I'm FINALLY (about 8-12 months later) able to go to the doctor and ask for a medicine. I did it all the wrong way the first time around.. and I've been back tracking to fix it since then. Turns out a lot of my problems were being caused by bad habits, and while my acne isn't fixed, it is easier for me to treat now. I know if 6-8 weeks later there's no change that it is the medicine.. not that I used medicine + some weird face mask or some new moisturizer.
I've been going bananas trying to get this program set up like this.. and this was the best I came up with, and it really did work. It sucked, but it worked.
The health and beauty thread (beast though it is) has lots of recommendations for cleansers and moisturizers.

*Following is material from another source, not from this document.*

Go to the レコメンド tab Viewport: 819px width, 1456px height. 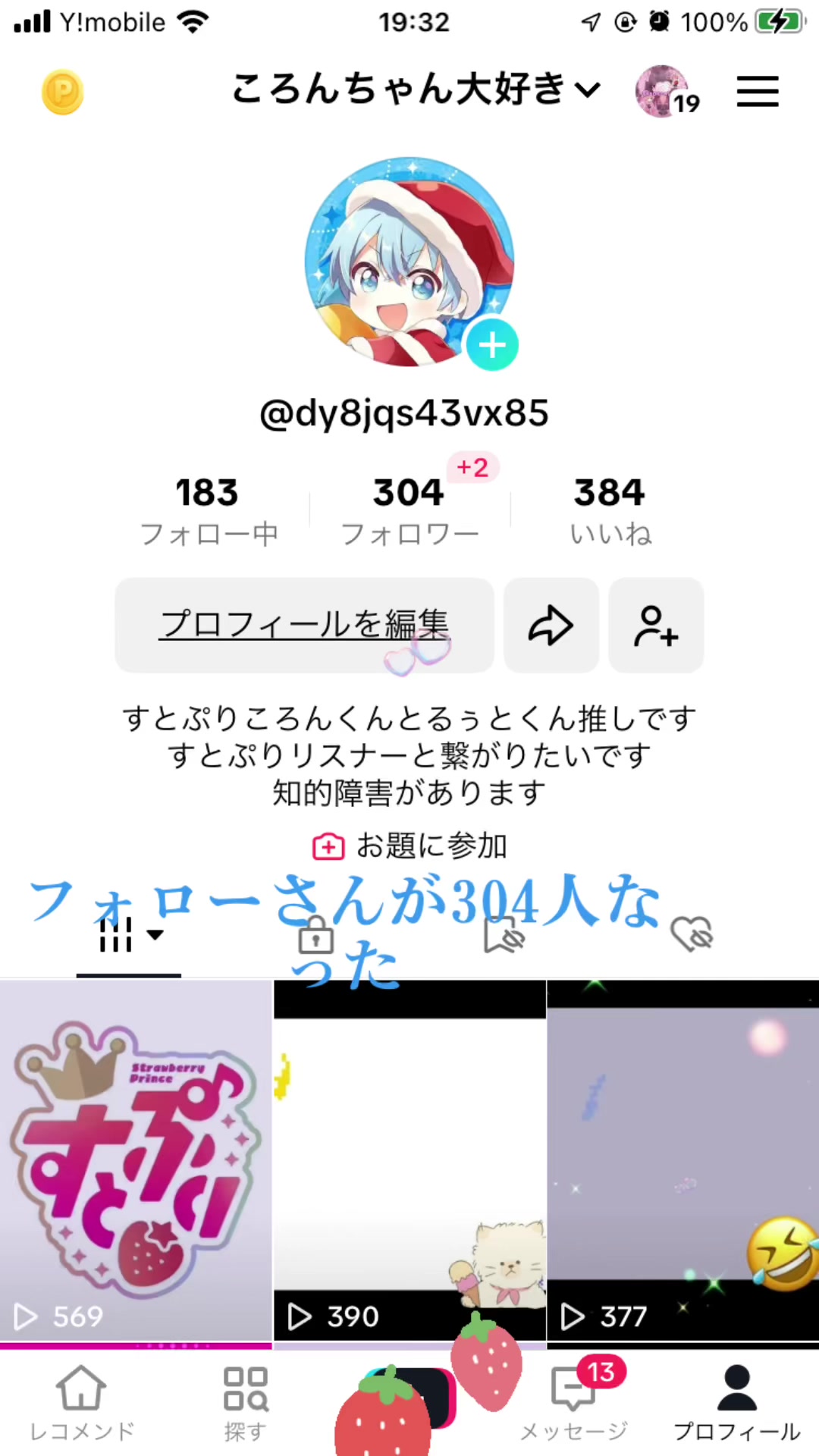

Also, for blackheads.. The only true thing I ever have found that gets rid of existing ones is extraction from a good dermatologist or licensed professional that rocks at doing those sort of things. You can prevent new ones, but the existing ones will just stay buried in the skin and no amount of sticky paper or cheap black-head-scrubs will get rid of them. They only seem to pluck out the tiny not-as-bad ones + scrape the surface off of deep ones. So once you have a routine established well, it'd be best then to go back in and get rid of black heads with some professional help.
Good luck, sorry it's so long! TLDR: Listen to Lexicon, watch that girl's video in particular, and don't try any of that nonsense like oil pulling (if it doesn't work for you you'll regret it for months) and lemons-and-sugar-on-your-face-stuff.